在此篇論文中,我們提出一套新的方法來實作Thien和Lin根據Shamir的(k,n)門檻值所提出的應用。此方法最主要的優點在於使用了Vandermonde matrix來取代Lagrange interpolation,減少了要解出多項式中係數值的計算複雜度。此外,在使用傳統的Shamir門檻值架構時,我們解決了實際可能造成的精確度失準,並且由我們的步驟也可以消除由Lagrange interpolation所引起的謬誤。在(4,6)的門檻值設定之下,實驗結果顯示提出的方法能完整的還原出秘密影像。
Due to the rapid development of technology, a transmission of highly sensitive data has become an attentional issue. How to avoid malicious attacks during sharing phase is a substantial challenge in information security. Image sharing is a typical technique to protect secret image that the dealer divides the secret image into n shadow images and distributes them to n participants such that by collecting k of them can recover the secret image. Fewer than k shadow images would not be sufficient to reveal the secret image.

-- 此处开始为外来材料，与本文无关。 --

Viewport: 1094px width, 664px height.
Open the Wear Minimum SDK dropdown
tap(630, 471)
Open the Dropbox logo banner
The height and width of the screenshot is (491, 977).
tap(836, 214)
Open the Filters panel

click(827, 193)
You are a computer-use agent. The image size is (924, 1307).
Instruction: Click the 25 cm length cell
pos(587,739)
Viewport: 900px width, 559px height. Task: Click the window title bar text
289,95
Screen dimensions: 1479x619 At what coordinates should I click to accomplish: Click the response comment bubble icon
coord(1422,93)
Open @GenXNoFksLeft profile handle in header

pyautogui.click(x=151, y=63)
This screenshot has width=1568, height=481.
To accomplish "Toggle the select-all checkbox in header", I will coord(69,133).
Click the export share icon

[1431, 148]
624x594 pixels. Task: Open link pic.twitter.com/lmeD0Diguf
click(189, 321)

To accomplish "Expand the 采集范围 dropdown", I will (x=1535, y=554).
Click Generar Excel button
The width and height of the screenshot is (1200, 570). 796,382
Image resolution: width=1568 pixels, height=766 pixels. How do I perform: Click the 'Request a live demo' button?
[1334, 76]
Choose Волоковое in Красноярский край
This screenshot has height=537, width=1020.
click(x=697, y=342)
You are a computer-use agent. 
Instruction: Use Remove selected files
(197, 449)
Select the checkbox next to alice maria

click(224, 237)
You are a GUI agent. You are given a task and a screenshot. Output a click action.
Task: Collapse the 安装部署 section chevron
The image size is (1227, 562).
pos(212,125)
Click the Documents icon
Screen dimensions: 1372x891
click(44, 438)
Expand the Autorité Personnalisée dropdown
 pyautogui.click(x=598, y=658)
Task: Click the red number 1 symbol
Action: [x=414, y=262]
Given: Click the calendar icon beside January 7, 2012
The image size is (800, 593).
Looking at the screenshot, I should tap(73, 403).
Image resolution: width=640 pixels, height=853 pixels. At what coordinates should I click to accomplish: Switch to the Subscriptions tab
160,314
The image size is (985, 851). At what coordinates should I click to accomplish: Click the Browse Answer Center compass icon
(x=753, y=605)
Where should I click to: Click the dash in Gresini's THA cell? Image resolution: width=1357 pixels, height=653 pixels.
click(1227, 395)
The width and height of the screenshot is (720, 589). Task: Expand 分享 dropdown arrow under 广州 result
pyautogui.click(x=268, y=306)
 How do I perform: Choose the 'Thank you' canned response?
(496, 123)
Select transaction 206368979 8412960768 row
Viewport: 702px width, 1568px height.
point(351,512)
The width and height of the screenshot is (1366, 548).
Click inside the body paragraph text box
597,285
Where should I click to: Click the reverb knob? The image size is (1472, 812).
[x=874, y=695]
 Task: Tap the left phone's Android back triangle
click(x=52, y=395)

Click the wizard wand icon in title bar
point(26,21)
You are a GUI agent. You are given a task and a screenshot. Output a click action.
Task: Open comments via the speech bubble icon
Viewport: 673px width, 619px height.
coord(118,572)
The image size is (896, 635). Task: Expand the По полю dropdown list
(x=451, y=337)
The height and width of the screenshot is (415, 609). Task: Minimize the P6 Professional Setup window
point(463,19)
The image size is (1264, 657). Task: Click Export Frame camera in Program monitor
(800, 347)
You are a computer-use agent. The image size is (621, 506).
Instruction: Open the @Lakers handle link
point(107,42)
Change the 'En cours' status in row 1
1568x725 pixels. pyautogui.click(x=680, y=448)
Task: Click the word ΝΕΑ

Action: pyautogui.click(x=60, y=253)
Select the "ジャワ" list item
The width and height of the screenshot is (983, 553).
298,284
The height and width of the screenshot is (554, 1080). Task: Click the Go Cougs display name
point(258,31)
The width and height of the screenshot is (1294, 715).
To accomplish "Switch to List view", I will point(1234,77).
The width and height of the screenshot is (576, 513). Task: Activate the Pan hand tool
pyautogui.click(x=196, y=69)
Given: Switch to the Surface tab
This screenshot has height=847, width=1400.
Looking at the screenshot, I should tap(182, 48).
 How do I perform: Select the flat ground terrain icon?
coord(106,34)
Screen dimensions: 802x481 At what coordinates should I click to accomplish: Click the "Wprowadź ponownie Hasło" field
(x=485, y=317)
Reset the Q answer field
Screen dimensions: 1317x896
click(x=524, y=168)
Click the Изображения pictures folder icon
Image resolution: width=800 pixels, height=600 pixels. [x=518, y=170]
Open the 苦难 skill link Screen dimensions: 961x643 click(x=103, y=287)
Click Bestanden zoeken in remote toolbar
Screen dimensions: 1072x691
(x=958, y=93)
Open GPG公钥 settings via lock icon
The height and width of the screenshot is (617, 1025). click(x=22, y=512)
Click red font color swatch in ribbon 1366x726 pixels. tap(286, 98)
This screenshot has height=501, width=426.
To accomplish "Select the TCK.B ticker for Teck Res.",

We propose a new method to implement the Thein and Lin’s application based on Shamir’s (k,n) threshold scheme in this thesis. The advantage of our method is that we reduce the computational complexity by replacing Lagrange interpolation with Vandermonde matrix to figure out the coefficients located in the polynomial in the sharing phase. In addition to this benefit, we come out the fact that we encounter the possible loss of precision by making use of traditional Shamir’s (k,n) threshold scheme, and our process could eliminate the fallacy generated by Lagrange interpolation. Experimental results of (4,6) threshold show that the proposed method can completely recover the secret image.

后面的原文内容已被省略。